Отбившиеся уже поворачивают на ее естественную дорожку. Вероятно, что-то случилось с людьми. Говорят, виновата бомба, но сейчас много меньше стремятся себя воплотить в чем-то материальном. Сейчас ценят жизнь, просто жизнь, и, следовательно, стали теперь понимать, что цель и высший смысл ее — переживание во всем его богатстве, будь оно в любви ли, в работе ли, в созерцании. Слабеют суетные стремления людей «создать», «увеличить», «накопить», «превзойти» и «достичь», какой бы сферы жизни это ни касалось. Слабеет желание в нечто материальное вкладывать и воплощать свою душу и этим суррогатом удовлетворять свою жажду бессмертия.
Люди меньше заботятся о мертвом бессмертии своих машин и своих полотен, вбитых в музейные рамы, больше — о быстротекущем благе данной нам минуты.
Для судеб искусства такое мироощущение должно иметь далеко идущие последствия.
Обратившись лицом к природе и жизни, мог бы человек и отбросить искусство, как нечто двойственное в своей основе, где живое переживание соседствует с мертвой его зафиксированностью. Но мы, люди, никогда не сможем избавиться от двойственности в нас самих, и искусство — отражение этого нашего качества. И если искусство останется жить, то лишь в первоначальном, гармоничном проявлении — только как переживание в творчестве, для творчества, с творцом и для творца, с художником и его моделью, в миг творения и ради него. Возникающее как переживание художника и исчезающее, когда это переживание исчезнет, освобожденное от расчета на постороннего, — вот искусство, которое без оговорок можно назвать тем истинным самовыражением, к которому стремится творческая натура. Оно не будет искусством для искусства, как нет любви ради любви: есть любовь, как свойство живого, как есть переживание и ничего больше.
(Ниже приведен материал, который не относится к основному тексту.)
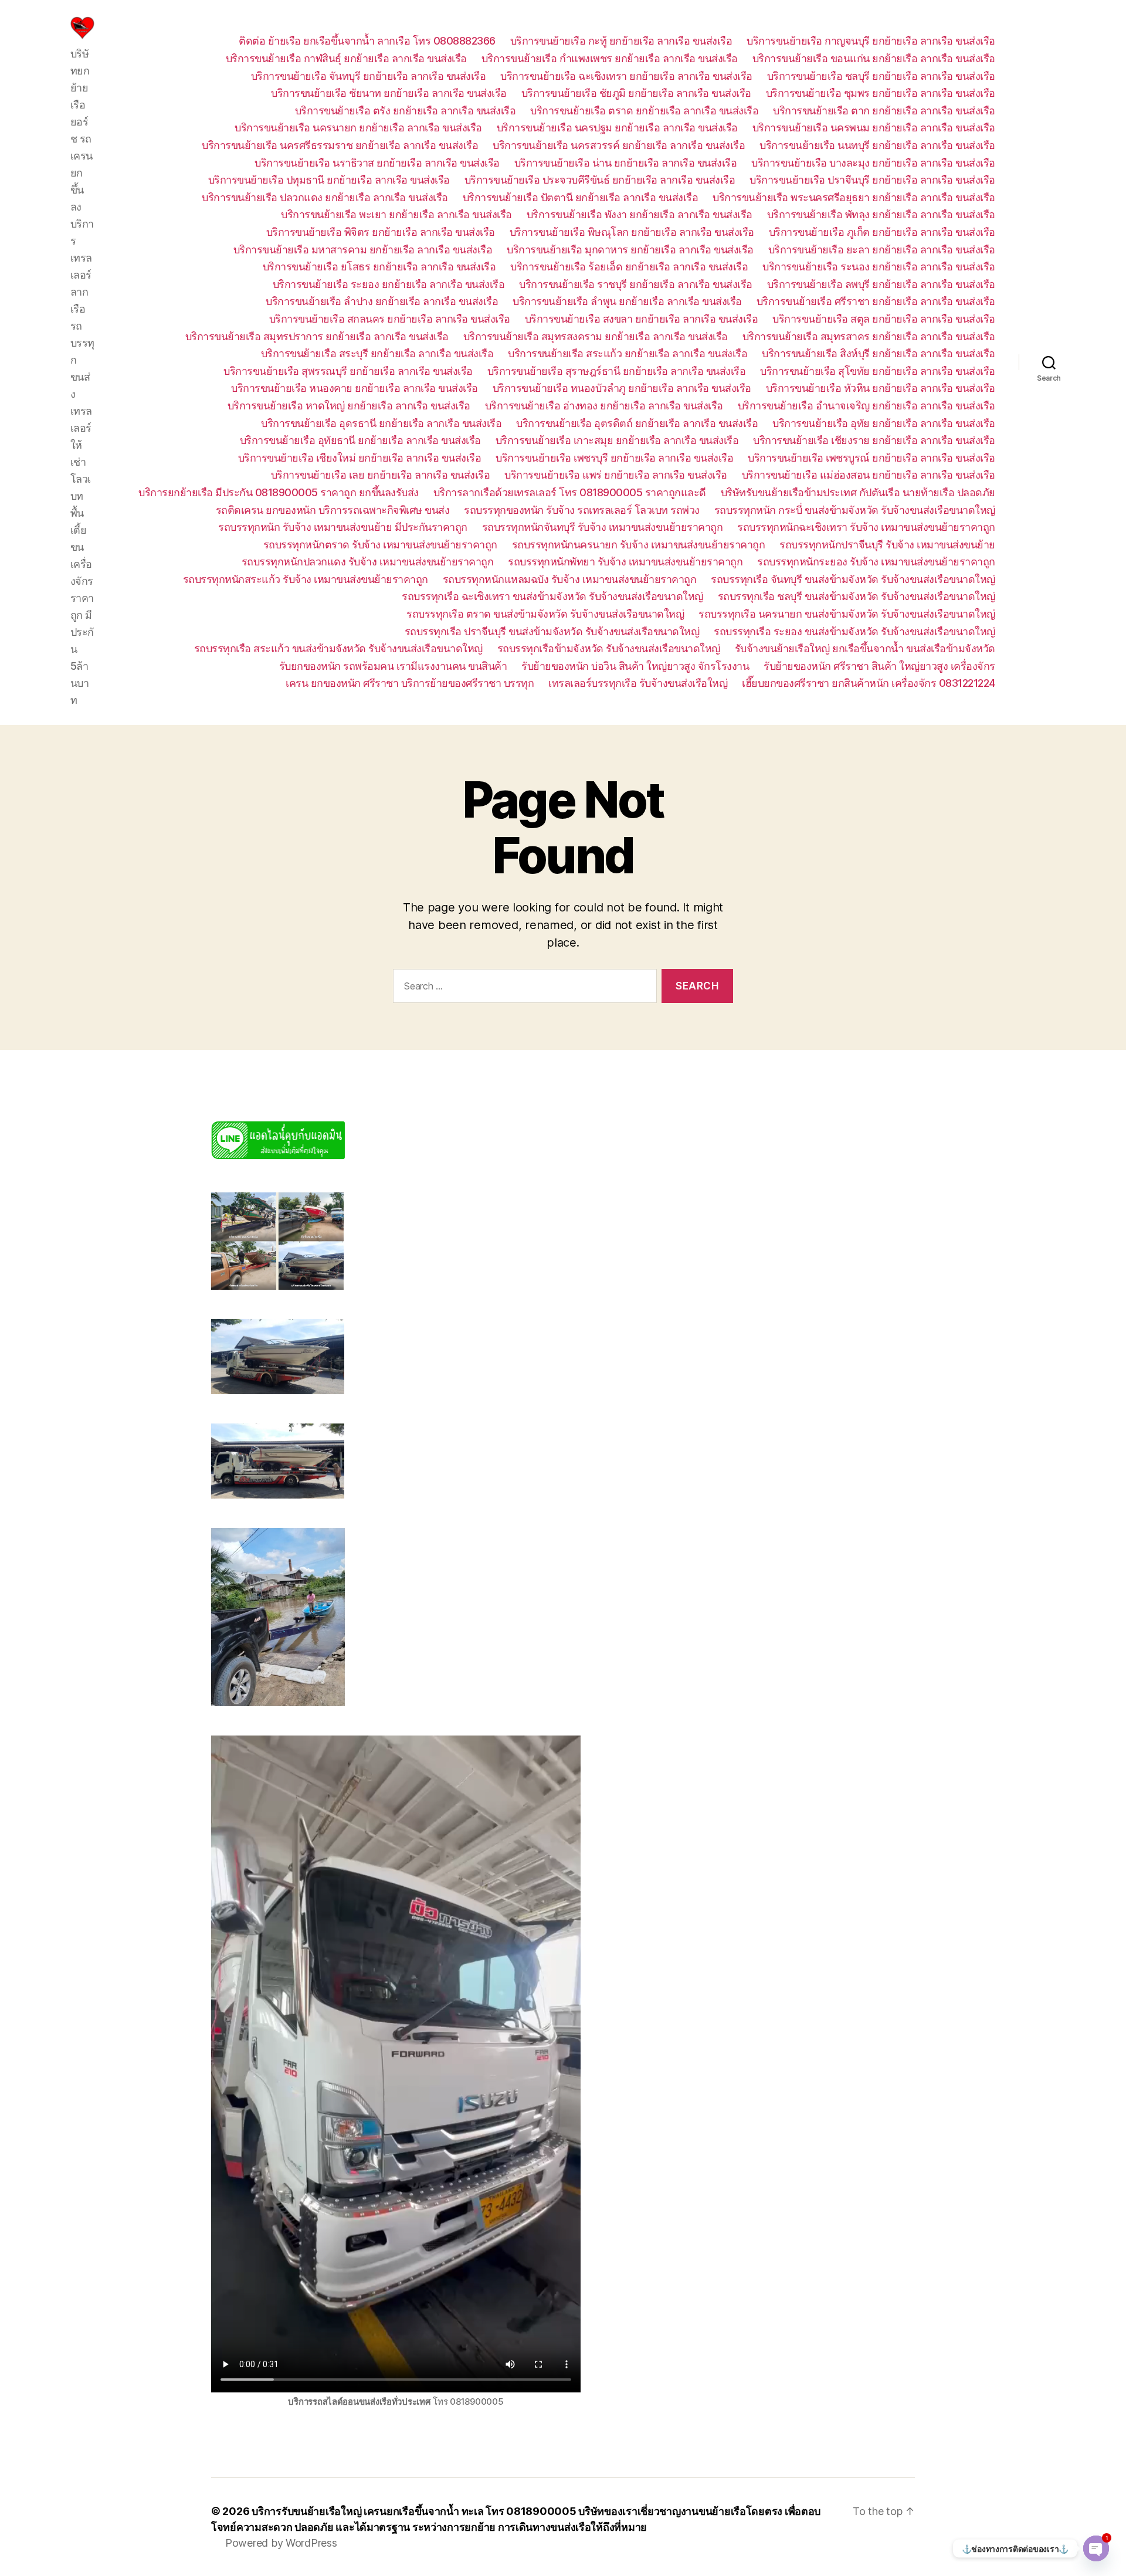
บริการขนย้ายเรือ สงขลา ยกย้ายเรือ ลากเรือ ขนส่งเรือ (641, 319)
Прекрасно искусство интимное!
Склонные к творчеству начинают понимать, что искусство, оставаясь интимным, остается чистым и дает истинное наслаждение. Появляются те, кто сознательно хотят оставаться в безвестности. Их зовут снисходительно дилетантами и любителями. Но они с оправданным презрением смотрят на профессионалов, как на сутенеров, живущих за счет объекта своей интимной связи.
А сами профессионалы? Они находят выход: берут деньги за разрисовку рекламных щитов; а ради творчества — пишут то, к чему лежит их душа.
Искусство, которое не заботится о фиксации или, как сказано, не ставящее своей целью консервацию переживаний, легко представить себе, когда речь идет, положим, о музыке. Музыкант-импровизатор творит в минуту вдохновения, его импровизация в самом процессе звучания рождается и умирает одновременно. До сих пор успешно противится всякой фиксации танец. Пластические искусства, казалось бы, фиксационны по своей изначальной структуре. Однако это не так. Изначально рисунок лишь выражал и отнюдь не фиксировал, а когда ловил и останавливал в себе быстротекущее, то это получалось без преднамеренной задачи уловить и запечатлеть. Достаточно указать на петроглифы и на рисунки детей, чтобы это стало явственным.
Но можно указать и на другое.
На тонком висячем мостике, низко перекинутом через тихое озерцо, стоит человек. Склонившись к воде, сыплет он на гладь ее легкие песчинки. Каждая из них окрашена в синее, зеленое, коричневое, розовое, золотое, белое. На воде возникает Фудзи. Облачко плывет над нею, Вишня цветет у подножья горы.
Едва заметно движется вода. Едва ощутимо движется воздух. И непрестанно меняется этот пейзаж. И то, что было в нем, — того уж нет, и новое является и исчезает, и все исчезает совсем.
Прекрасно искусство, которое не сберегает себя!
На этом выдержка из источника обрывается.